What to return is the tail of the data, from the line that contains "Task: Open the shopping cart icon" down to the last line, copied exactly.

[Collected data]
++++++++++
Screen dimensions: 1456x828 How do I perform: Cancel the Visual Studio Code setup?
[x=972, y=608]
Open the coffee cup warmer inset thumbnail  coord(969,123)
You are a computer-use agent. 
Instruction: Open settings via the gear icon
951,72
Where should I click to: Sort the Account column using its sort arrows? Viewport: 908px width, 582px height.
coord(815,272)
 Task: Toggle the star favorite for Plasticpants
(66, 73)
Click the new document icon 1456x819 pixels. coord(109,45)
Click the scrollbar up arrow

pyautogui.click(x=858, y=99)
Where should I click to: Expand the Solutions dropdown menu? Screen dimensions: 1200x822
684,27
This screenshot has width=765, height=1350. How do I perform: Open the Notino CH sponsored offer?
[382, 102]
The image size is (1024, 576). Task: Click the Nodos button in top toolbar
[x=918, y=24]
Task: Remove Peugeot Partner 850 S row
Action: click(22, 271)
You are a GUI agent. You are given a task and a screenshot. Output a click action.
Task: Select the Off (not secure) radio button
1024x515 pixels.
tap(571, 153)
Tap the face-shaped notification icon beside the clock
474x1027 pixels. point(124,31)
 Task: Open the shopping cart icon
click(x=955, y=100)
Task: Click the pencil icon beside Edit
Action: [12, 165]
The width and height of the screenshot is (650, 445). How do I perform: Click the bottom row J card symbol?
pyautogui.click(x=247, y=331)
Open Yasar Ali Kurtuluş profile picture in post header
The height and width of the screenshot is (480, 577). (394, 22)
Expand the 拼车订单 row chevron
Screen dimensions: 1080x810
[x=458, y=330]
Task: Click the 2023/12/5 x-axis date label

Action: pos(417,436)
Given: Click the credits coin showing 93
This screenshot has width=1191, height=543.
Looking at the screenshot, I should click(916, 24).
++++++++++
* The answer *
 Task: Open the shopping cart icon
click(x=955, y=100)
Task: Click the pencil icon beside Edit
Action: [12, 165]
The width and height of the screenshot is (650, 445). How do I perform: Click the bottom row J card symbol?
pyautogui.click(x=247, y=331)
Open Yasar Ali Kurtuluş profile picture in post header
The height and width of the screenshot is (480, 577). (394, 22)
Expand the 拼车订单 row chevron
Screen dimensions: 1080x810
[x=458, y=330]
Task: Click the 2023/12/5 x-axis date label

Action: pos(417,436)
Given: Click the credits coin showing 93
This screenshot has width=1191, height=543.
Looking at the screenshot, I should click(916, 24).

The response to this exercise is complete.